In test fields at the LSU AgCenter in Winnsboro, La., Stephen Harrison shuffles between rows to evaluate more than 60 wheat varieties and over 400 breeding lines of plants.
First it was leaf rust, now it's stripe rust that is worrying wheat farmers, and Harrison knows far too well how one destructive disease — over just one season — can trump another similar one.
“It's cyclical, we see this happen about every four to 10 years,” Harrison, professor in the LSU department of agronomy, said.
Presently, scientists and Extension agents are encouraging wheat farmers to be careful and deliberate in the varieties they choose for the next planting season and to make multiple selections.
Harrison said it's wise for farmers to plant three or four kinds of varieties and not count on profitable yields from simply one — a gamble with the looming threat of stripe rust.
“It's important to not just look at one high-yield variety or rely on what your neighbor is saying has worked for him,” he said.

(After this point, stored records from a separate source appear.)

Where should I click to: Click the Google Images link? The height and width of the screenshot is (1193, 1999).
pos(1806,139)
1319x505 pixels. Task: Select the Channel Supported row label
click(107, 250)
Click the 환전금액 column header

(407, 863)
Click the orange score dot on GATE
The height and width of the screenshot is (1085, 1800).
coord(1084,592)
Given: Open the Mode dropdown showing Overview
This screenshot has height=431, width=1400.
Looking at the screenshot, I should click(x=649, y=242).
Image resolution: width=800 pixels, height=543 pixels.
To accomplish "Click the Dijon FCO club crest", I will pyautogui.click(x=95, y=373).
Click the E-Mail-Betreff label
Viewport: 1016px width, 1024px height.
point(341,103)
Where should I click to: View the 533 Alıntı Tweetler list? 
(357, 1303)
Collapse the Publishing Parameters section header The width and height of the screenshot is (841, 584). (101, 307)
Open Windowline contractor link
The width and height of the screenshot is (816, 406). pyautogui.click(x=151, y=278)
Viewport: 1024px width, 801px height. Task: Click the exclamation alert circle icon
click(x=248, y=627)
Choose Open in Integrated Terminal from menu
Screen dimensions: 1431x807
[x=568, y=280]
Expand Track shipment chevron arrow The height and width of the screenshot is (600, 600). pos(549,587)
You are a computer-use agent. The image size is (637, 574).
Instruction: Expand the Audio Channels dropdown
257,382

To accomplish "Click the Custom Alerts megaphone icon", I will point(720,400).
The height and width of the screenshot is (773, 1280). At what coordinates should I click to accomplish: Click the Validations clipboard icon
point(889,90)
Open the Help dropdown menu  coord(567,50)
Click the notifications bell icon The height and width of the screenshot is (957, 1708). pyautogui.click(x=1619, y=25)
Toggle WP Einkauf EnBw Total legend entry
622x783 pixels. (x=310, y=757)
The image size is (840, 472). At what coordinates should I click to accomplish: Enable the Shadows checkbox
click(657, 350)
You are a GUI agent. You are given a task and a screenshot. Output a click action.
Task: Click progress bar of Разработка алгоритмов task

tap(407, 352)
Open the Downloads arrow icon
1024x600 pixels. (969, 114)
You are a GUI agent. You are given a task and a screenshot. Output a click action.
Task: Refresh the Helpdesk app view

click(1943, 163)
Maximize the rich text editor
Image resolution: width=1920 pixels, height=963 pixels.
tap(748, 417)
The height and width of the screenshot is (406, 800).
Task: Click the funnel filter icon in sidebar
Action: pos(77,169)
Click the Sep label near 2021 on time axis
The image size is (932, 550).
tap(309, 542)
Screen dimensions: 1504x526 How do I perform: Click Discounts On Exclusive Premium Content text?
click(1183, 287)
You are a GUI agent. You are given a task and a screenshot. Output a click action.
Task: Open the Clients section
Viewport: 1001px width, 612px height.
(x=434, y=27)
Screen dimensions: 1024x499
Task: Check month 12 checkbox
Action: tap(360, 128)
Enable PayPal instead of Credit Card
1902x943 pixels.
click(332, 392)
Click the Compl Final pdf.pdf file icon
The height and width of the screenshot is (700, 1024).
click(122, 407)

Instead, Harrison said farmers should pay close attention to data collected from the land grant system and discuss plans with local agents.
“Look at the good varieties and make sure you start with the best genetics possible,” he said.
While various fungicides may control the spore disease if applied early, but input costs are expensive, thus compounding farmers' economic decision-making. Boyd Padgett, LSU AgCenter plant pathologist, said fungicides that resist stripe rust cost $10 to $14 per acre and application costs are about $4 an acre (and continue to rise with fuel costs).
Consequently, farmers can manage rust disease with fungicides, but doing so may be more expensive than the initial cost of purchasing preferred varieties.
Padgett said wheat farmers are reticent to apply one fungicide spray, let alone apply multiple sprays.
Padgett's peer, Clayton Hollier, said researchers are receiving inquiries from farmers about fungicide recommendations. But because stripe rust has unexpectedly emerged, testing has only recently gotten under way.
“Are we wasting money and time with early applications? We don't know yet,” Hollier said. “We are going in (on test plots) as early as possible and making fungicide applications randomly to see how much yield loss there is.”
Additionally, he said, scientists are hoping to get input from economists measuring the test results.
Recent weather conditions in Louisiana are at least partly to blame for heightened stripe rust activity, according to Harrison.
“The weather pattern was unusual this winter. It was a warmer winter and a cooler spring and that forms stripe rust,” he said during a recent LSU AgCenter field day.
Bill Hutchinson, LSU ag director for the northeastern region of Louisiana, described the disease as “potentially devastating.”
“Up until last year, stripe rust was an occasional problem, now it looks like it is here to stay.”
The ability of disease organisms, such as wheat rust, to adapt and overcome resistant varieties developed collaboratively by university scientists and seed producers from the private sector is analogous to a never-ending game of chess. Scientists and breeders constantly try to stay one step ahead of diseases, but it's not easy.
Hutchinson, who has studied wheat diseases in some capacity for about 26 years, said it's a matter of numbers. As many varieties as scientists can breed in a certain pool, he said, it's typical for no more than just a few to emerge and have substantial disease resistance.
Even successful varieties hold immunity for only a limited time — typically only one or two seasons at best.
“There is a lot of luck involved because we can't control how these diseases mutate,” Hutchinson said. “It's extremely important to select the right variety. Disease control and variety selection go hand-in-hand.
“You can change other inputs, but you have sealed your fate for the year in the seeds chosen.”
Because of a disease's quick, natural adaptation, particular varieties on a recommended list for farmers last year may be scratched off entirely this year. “It's amazing how much rust has changed over the past year,” Harrison said.
Despite rust's competitive nature, Hutchinson noted research has made remarkable progress over the last two decades, progress that has benefited the environment, helped keep the cost of wheat down for consumers, and provided agronomic advantages.
Years ago, he said, varieties produced weaker stems that couldn't support taller, larger wheat leafs. Now, research is devoted primarily, but not entirely, to yield improvements.
“There have been tremendous advances in traits, but the environment continues to change,” he said. “Next year the rules of the game will change again.”